Coconut, pressed to a river of richness.


What it is

Coconut milk is the rich, sweet liquid pressed from grated coconut flesh steeped in warm water — not the thin water inside the nut, which is a different thing. The first pressing (thick) and later ones (thin) vary in richness, and it curdles if boiled hard.

Where it comes from

It belongs to the coastal cooking of the region — Bengal, the south, the west coast — and across maritime Southeast Asia. In the River Delta it enriches prawn and vegetable dishes with a sweet, mellow body.

What it's called

Coconut milk · from narkel/nariyal. Distinct from coconut water (the clear liquid inside the nut).

In the kitchen

Stirred into curries for a sweet, mellow richness — chingri malai curry, the delta's prawn dish, leans on it — and into sweets and drinks. Add it gently and avoid a hard boil, which splits it. Thick 'cream' enriches; thinner milk forms the body of a sauce.
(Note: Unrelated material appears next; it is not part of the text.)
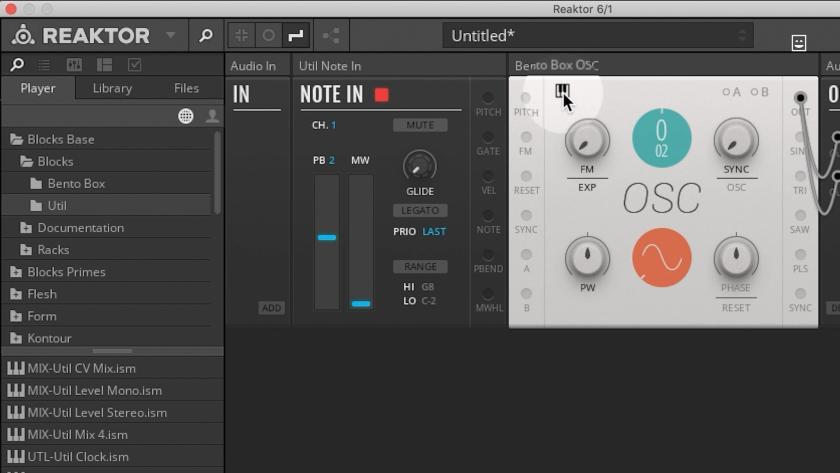Open the mixer-style view icon in the sidebar
Screen dimensions: 840x473
tap(74, 65)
What we know about the claims

As with coconut flesh, it is rich in saturated fat — a flavourful richness rather than a health food. Tinned versions vary in fat; some have additives, worth a label check.

Choosing and buying

Tinned coconut milk in every supermarket and grocer (UK and US); full-fat gives the richest result. Powdered and cartoned versions exist but are thinner.